There are many cultivars available worldwide, but Hayward is the leading cultivar in New Zealand (where it was developed) and South Africa. It bears large fruit that stores well and has a superior flavour.
It is not recommended that vines be grown from seed. Soft-wood cuttings are an option, but do not produce strong root systems. Some varieties, like Hayward, are propagated in vitro using vegetative buds of female plants. The best option for gardeners is to buy vines from a reputable nursery or grower. (Umkhombe Kiwi’s in the Cape sells vines to the public and the staff will help with growing tips too. Contact them on 021 874 1033 or e-mail: firstname.lastname@example.org.)
Kiwi fruit vines need deep, friable, fertile, free-draining soil to thrive. They can be planted in full sun or semi shade and need to be kept moist (but not waterlogged,
as this could lead to root rot). Mixing organic compost into the soil will improve growth, and then the vines should be given twice-yearly applications of fertilizer that is high in nitrogen (in early spring and summer). Vines should be protected from strong winds.
The vines require permanent supports and plenty of space to grow and can reach a height of up to 9 m. They can be grown horizontally or vertically, with guiding and pruning along a pergola an option. It is best to choose a strong main shoot and prune the side shoots in early summer to midsummer to divert energy from the leaves to the fruit. Every three years a good pruning of the side shoots will encourage new shoots to grow. The vines can become a tangled mess if not pruned regularly.
The vines will begin to flower and bear fruit three to four years after planting. The vines are either female or male, so in order for pollination to occur at least one male is required for every five females. The vines generally flower in May and the male and female plants’ flowering times need to coincide, so some growers actually graft a branch of a male vine onto each female vine.
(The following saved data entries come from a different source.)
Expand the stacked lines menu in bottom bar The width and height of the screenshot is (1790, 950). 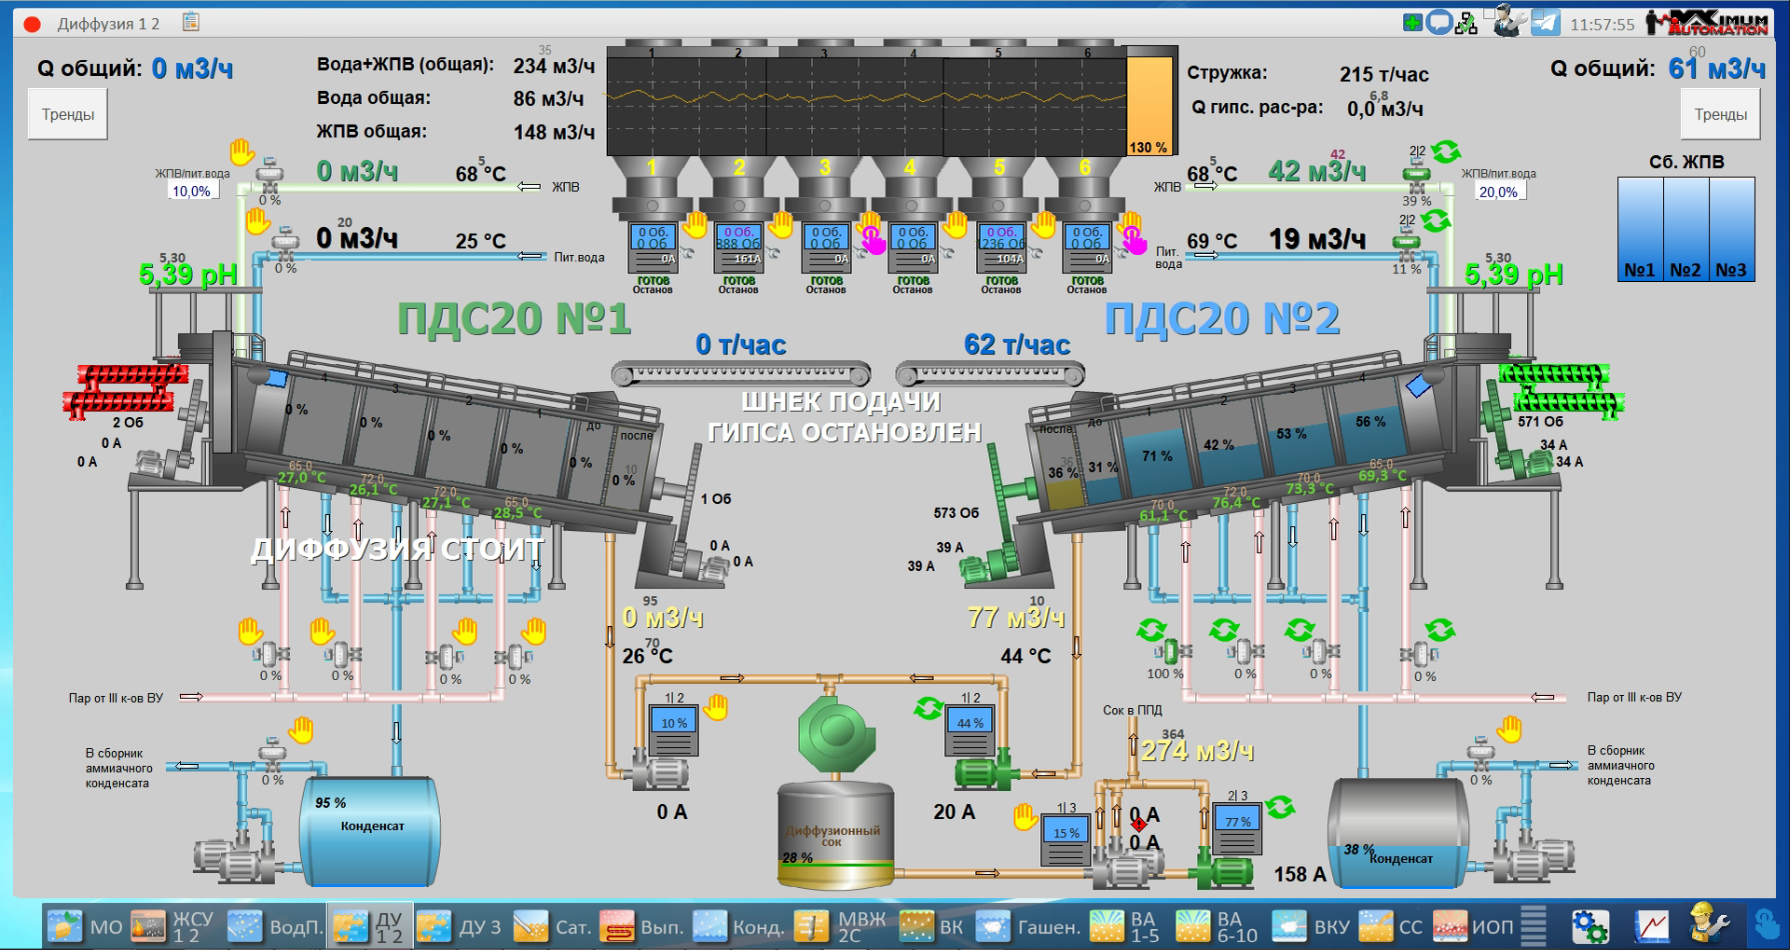[1533, 926]
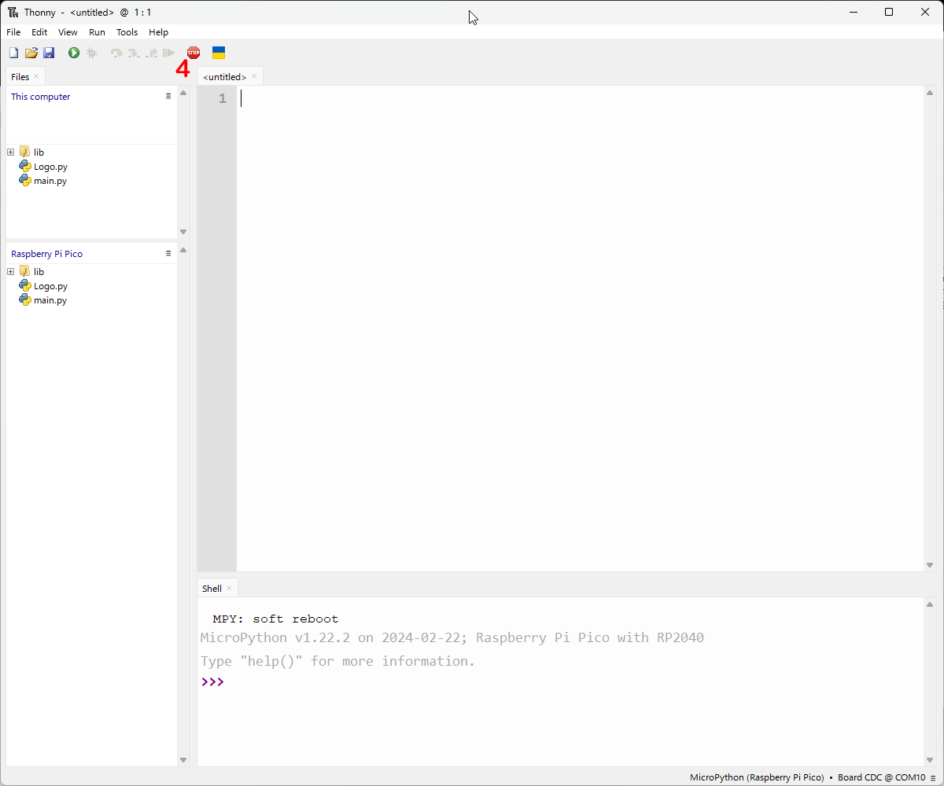Select main.py on the Raspberry Pi Pico
This screenshot has height=786, width=944.
tap(50, 299)

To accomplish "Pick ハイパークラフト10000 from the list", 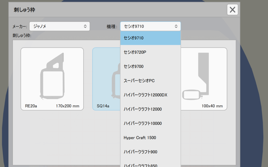I will [x=150, y=123].
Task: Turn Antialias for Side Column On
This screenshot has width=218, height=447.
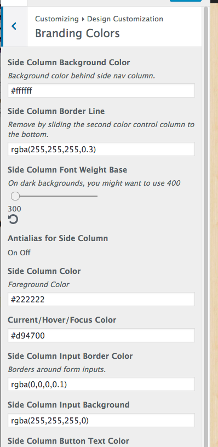Action: pyautogui.click(x=13, y=253)
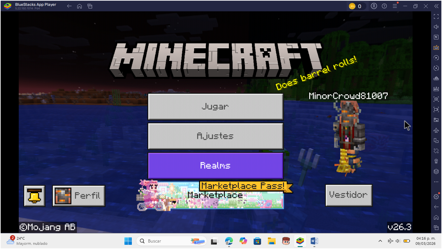Open the BlueStacks hamburger menu
Image resolution: width=442 pixels, height=249 pixels.
coord(395,6)
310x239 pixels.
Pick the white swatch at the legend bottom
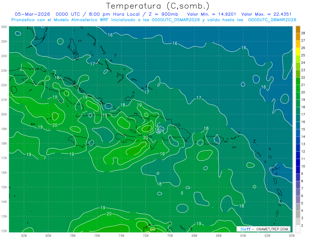(x=298, y=229)
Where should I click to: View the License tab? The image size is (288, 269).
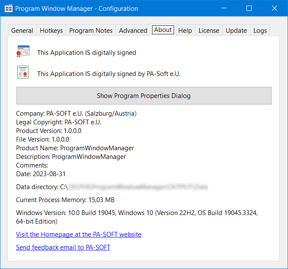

The female flowers need to be pollinated by insects but the female flowers do not contain nectar so ‘persuading’ the insects to visit the female flowers can be difficult – in some commercial enterprises beehives are placed between the vines to improve pollination, while others pollinate the flowers artificially with pollen gathered from the male flowers.
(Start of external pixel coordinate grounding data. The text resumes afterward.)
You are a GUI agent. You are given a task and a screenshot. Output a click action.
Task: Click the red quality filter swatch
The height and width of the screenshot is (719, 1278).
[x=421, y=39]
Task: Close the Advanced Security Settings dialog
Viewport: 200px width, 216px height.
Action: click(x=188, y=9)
The fruit ripens in November, and harvesting can start when the fruit begins to soften. It can be picked off the vine by hand, or clipped off, close to the base of each fruit. Firm fruit can be kept at room temperature for up to eight weeks. Ripe fruit will last for a week or more if kept in the refrigerator.
Apart from simply eating the ripe kiwi fruit – by slicing them in half and scooping out the flesh with a spoon – they can be peeled and sliced and added to fruit salad. Kiwi fruit also makes a delicious filling for a cake, or a topping for ice cream. The fruit contains the proteolytic enzyme actinidin, which can aid digestion, but it is probably wise to avoid excessive consumption because little is known about the effects of this enzyme on the body. It can also be used as a meat tenderizer, but this should be limited to 10 minutes. The enzyme also curdles milk and yoghurt and prevents gelatine from setting unless the fruit is cooked first. Always peel the common varieties of kiwi fruit, otherwise the hairs on the skin can irritate the throat.
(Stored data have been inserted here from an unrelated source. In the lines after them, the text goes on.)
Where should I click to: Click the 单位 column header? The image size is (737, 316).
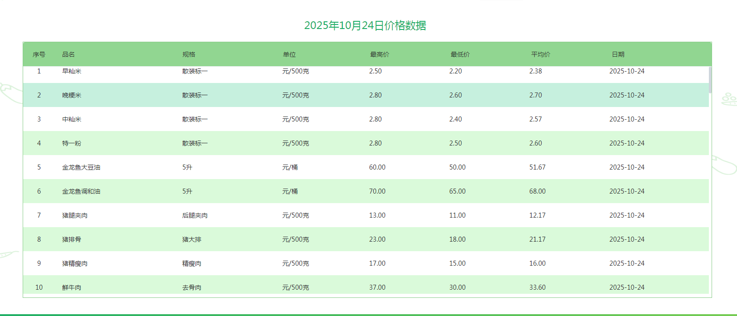coord(289,54)
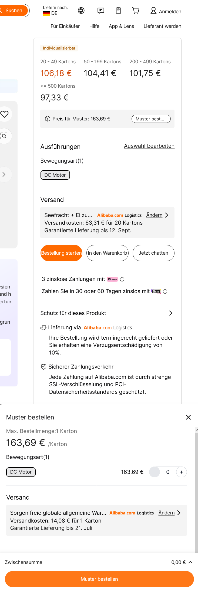Screen dimensions: 198x594
Task: Decrease sample quantity with minus button
Action: pyautogui.click(x=155, y=472)
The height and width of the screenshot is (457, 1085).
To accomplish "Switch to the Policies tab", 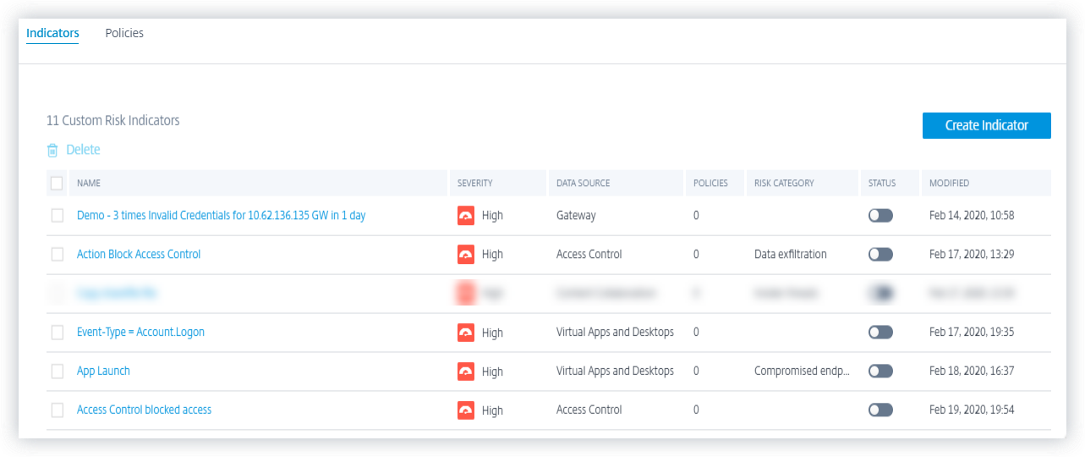I will tap(124, 33).
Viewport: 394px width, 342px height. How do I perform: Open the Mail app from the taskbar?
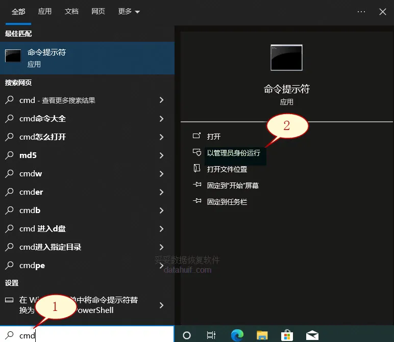[312, 335]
The Berry Kiwi Festival takes place from 19 to 21 March 2010 at Haenertsburg, Magoebaskloof, in the Limpopo Province. The festival will be a delicious feast of
berry and kiwi tasting. Activities include an Easter treasure hunt for children, sunset cruises on the Ebenezer Dam, farm tours, cheese-making tours, essential oil
factory tours, a cooking competition and plenty of restaurants, stalls and a nursery. Contact Linda Miller on 082 575 5738 or email: email@example.com for more information.
Gold kiwi fruit, which has sweeter, less acidic, yellow-coloured flesh, is the latest cultivar to be introduced from New Zealand. It was developed during eleven years of cross-pollination and grafting of other cultivars. The skin is less hairy than its counterparts and the fruit can be eaten whole.